O Enem deve substituir o vestibular das IFES, como propõe o MEC?
César Augusto Minto - 1º vice-presidente da Adusp-S. Sind.
Em primeiro lugar, sempre questionei o uso de exames nacionais (tal como ocorrem hoje...) para os fins propostos: enquanto instrumento de avaliação, seja de estudantes, seja de instituições educacionais, sem que se considere efetivamente a estrutura e o funcionamento dessas unidades e, por consequência, as condições que elas colocam à disposição das pessoas que a frequentam como profissionais ou como estudantes. Vale dizer: a dimensão estrutura física (adequação de salas, existência de biblioteca e laboratórios bem equipados e em funcionamento etc.); a dimensão pedagógica (relações desejáveis de estudantes/docente, de estudantes/funcionário técnico-administrativo, material didático condizente, equipamentos técnicos e tecnológicos à disposição dos usuários etc.); e a dimensão trabalhista (condições de trabalho e salário dos trabalhadores em educação que militam na unidade, no sistema). Pois bem, sem que tudo isso seja considerado, é razoável supor que os exames nacionais (tal como ocorrem hoje...) apenas e tão somente cumprem o papel de revelar uma “foto instantânea” do desempenho de um indivíduo e/ou de uma instituição em situações muito particulares e datadas – alternativa altamente questionável para poder-se concluir algo para além de um retrato instantâneo em situação específica.

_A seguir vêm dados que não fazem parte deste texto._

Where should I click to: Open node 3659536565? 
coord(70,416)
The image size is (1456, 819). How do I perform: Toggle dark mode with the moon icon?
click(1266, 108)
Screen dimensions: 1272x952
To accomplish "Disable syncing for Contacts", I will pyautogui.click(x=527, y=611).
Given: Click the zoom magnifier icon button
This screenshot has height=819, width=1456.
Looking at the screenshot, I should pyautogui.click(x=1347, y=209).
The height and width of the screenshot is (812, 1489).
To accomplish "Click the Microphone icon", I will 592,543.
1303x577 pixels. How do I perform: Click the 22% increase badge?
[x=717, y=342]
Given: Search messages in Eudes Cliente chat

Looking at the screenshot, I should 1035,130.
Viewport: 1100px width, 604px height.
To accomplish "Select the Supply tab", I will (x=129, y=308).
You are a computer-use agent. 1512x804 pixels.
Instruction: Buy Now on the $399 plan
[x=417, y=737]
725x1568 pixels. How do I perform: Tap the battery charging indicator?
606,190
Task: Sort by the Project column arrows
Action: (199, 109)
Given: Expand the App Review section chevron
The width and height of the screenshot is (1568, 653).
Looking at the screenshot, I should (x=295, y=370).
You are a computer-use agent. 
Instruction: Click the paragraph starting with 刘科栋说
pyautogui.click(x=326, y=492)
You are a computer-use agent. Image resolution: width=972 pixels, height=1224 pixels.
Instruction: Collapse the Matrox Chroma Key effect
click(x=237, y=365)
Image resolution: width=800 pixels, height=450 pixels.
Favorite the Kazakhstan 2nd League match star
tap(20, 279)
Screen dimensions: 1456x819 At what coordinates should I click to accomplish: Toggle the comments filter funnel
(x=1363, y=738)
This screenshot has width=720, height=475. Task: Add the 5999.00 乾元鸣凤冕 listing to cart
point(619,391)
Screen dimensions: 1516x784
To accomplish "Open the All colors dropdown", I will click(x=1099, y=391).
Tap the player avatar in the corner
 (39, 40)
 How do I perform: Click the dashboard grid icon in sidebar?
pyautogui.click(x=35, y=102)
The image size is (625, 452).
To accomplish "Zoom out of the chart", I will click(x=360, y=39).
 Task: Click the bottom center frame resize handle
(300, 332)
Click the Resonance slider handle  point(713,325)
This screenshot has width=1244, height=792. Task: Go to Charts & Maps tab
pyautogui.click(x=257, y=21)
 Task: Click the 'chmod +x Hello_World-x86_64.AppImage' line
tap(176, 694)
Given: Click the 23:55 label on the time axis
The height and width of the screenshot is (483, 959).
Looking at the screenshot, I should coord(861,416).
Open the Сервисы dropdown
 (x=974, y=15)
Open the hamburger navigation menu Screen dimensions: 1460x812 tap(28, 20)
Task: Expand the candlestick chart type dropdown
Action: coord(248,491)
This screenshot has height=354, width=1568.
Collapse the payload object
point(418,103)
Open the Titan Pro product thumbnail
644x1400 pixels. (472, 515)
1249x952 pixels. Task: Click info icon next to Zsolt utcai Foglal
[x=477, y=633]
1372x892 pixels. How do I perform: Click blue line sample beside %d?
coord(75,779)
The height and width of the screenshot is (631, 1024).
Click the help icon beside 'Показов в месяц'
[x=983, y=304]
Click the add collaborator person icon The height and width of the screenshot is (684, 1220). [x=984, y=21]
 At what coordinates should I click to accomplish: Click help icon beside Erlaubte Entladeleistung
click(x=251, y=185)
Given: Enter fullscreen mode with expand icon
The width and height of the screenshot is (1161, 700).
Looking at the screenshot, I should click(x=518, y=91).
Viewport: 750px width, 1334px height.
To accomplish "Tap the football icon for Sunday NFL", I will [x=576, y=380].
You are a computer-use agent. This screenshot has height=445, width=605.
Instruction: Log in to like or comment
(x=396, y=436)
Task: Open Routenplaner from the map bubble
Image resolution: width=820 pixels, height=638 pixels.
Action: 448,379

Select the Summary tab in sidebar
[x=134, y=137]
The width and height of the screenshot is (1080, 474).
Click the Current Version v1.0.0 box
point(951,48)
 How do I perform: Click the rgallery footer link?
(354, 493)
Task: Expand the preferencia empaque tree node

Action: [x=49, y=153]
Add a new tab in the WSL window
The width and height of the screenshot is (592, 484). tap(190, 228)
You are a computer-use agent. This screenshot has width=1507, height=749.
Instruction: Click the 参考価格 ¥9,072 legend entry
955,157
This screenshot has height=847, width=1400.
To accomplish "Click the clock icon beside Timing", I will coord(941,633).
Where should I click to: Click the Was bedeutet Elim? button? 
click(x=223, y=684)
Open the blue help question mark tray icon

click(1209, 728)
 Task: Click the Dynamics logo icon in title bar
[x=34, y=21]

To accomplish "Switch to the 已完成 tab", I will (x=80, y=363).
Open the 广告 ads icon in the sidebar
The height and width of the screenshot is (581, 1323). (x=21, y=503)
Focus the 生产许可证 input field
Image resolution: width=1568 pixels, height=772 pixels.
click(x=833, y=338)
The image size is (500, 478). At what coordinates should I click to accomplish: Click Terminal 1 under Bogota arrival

Em segundo lugar, supondo que o Exame Nacional do Ensino Médio (Enem) modificado pudesse, de fato, aferir menos memorização, maior capacidade analítica e, ao mesmo tempo, comprovar domínio de conteúdos em língua portuguesa, matemática, ciências naturais e ciências humanas e, ademais, desempenho como redator (isto tudo seria possível?), tal reformulação teria como suposto mérito uniformizar as condições de acesso às Instituições Federais de Ensino Superior (IFES) em todo o território nacional. Portanto, se viável, essa alternativa tornaria, digamos, mais igualitária as chances de acesso ao ensino superior no Brasil continental – norte, sul, leste, oeste e Distrito Federal –, mas ainda assim caberia questionar quem seria o (a) estudante supostamente “beneficiado” pela adoção dessa alternativa (condição social, econômica, de migração efetiva etc.). Por outro lado, tal reformulação teria, eventualmente, o demérito de camuflar as condições de absoluta desigualdade social e econômica a que está submetida parcela significativa da população brasileira, também pela sua origem regional, étnica, de gênero etc.
Em terceiro lugar, apesar da intenção – eventualmente honesta e sincera – dos propositores da modificação em debate, parece inegável que ela não atingiria o cerne da questão, pois essa reformulação continuaria não garantindo o acesso de todos à educação superior pública (no caso, às IFES). Ou seja, não se trabalha com a perspectiva de garantir o direito de todos os que queiram ter acesso à educação superior pública. Isso é muito preocupante, pois não seria um fato menor a contribuir para reforçar a sensação de fracasso individual, nos casos de não aprovação no tal exame modificado, ao invés de, por exemplo, adotar um modelo de ampliação sistematicamente progressiva de IES públicas (a adoção do ProUni mostra o contrário...), começando, também por exemplo, pela durrubada [derrubada] dos vetos de FHC ao Plano Nacional de Educação (Lei nº 10.172/2001) e por isentar a educação do mecanismo da DRU. Tais medidas permitiriam mais recursos para a citada ampliação, tanto em nível federal, como estadual. Por outro lado, nada tem sido feito em paralelo para tentar valorizar as profissões que requeiram apenas formação escolar de nivel médio, o que poderia amenizar a demanda (real ou induzida...) por educação superior pública.
Seja como for, a proposta de modificação do acesso às IFES merece amplo debate. O ANDES-SN e nós, professores universitários, temos muito a contribuir nessa discussão. Mãos à obra!